Covid-19 has worsened child sex trafficking in Indonesia, including resort paradise Bali
https://www.scmp.com/week-asia/people/article/3161639/covid-19-has-worsened-child-sex-trafficking-indonesia-including
Indonesian authorities have recorded an increase in human trafficking cases this year, while child exploitation is also on the rise
Activists say trafficking is also rife in Bali and there has been a rise in online prostitution via chat messaging apps
Juwita thought she had met “the one” when she encountered Tio on Facebook’s Messenger app in 2019.
Then aged 16 and a secondary school student in Denpasar, the capital of Indonesia’s resort island of Bali, Juwita spent much of her time online.
She thought Tio, 20, sounded warm and caring and after exchanging hundreds of messages over the course of a few weeks, they finally agreed to meet up, spending hours together at tourism hotspots around Bali.
Then, Tio began asking Juwita to live with him in a small rented room in Denpasar. At first, the teenager declined, saying she was still schooling and her parents would be upset.
“But he was angry and threatened me. I was so scared that he would leave me so I stayed with him,” Juwita said.
Soon, the couple ran out of money to pay rent and buy food. And it was then that Tio came up with the idea of setting up an account on Singapore-based messaging app Michat. The app allows people to communicate with strangers and Tio suggested Juwita offer prostitution services, which are illegal in Indonesia.
Juwita refused at first but gave in when her father, the family’s sole breadwinner, lost his job as a tour guide during the Covid-19 pandemic.
Tio put a price tag of 500,000 Indonesian rupiah (US$35) per hour with Juwita, and within a day, she was having sex with as many as eight strangers. All the money she earned was taken by Tio. After a few weeks being held captive, the youngster managed to run away when the room was left unlocked.
“I was his walking ATM,” Juwita said. “This wasn’t a relationship I wanted to be involved in.”

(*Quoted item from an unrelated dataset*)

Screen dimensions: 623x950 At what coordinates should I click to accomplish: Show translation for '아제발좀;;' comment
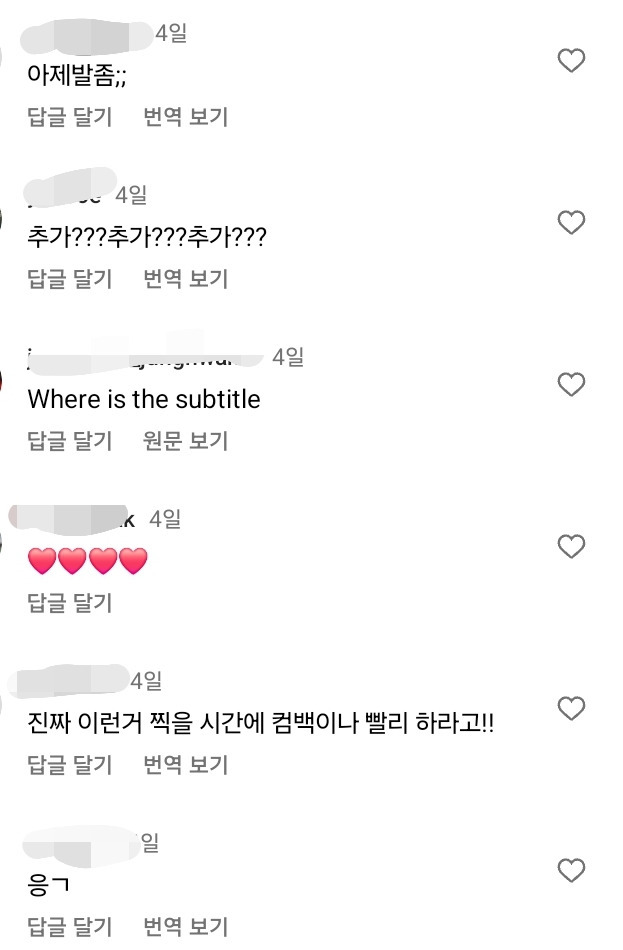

Juwita’s experience is far from unique. Indonesia’s Ministry of Women Empowerment and Child Protection (KPPPA) recorded a sharp increase in human trafficking cases during the pandemic with 256 victims in 2021, compared to 213 in 2020 and 111 in 2019.
Child exploitation, including the use of minors in criminal activities and hazardous work, is also on the rise, with more than 165 cases reported in 2021 – up from 133 in 2020 and 106 in 2019, with most victims from the West Java and East Nusa Tenggara provinces.
According to the most recently-available figures from the Global Slavery Index by Australian NGO Walk Free, an estimated 1.2 million Indonesians were enslaved in 2016. Many were trafficked for domestic work at home and abroad or exploited in the sex trade. Around 43 per cent of Indonesia’s trafficking victims are said to be aged 14-17.
Scratching the surface
Experts believe that the number of children being trafficked and exploited in the country is much higher as many cases go unreported.
The US State Department’s Trafficking in Persons (TIP) Report this year said Indonesia “does not fully meet the minimum standards for the elimination of trafficking but is making significant efforts to do so”. For example, the nation suspended “substantially more recruitment agencies for trafficking-related practices” and continued efforts to repatriate Indonesian trafficking victims exploited abroad.
However, investigations decreased for the fourth consecutive year, the report said, and prosecutions and convictions decreased for the third year running. Official complicity in trafficking crimes “remained a concern”, although Indonesia’s government convicted two officials for child trafficking offences under its child protection laws during the reporting period.
Getting a case to court does not happen that often. In 2019, according to the TIP report, Indonesia’s police arrested 132 individuals for alleged sex trafficking. They then initiated 102 investigations, compared with 95 in 2018 and 123 in 2017. Yet, only 26 cases were handed to the attorney-general in 2019.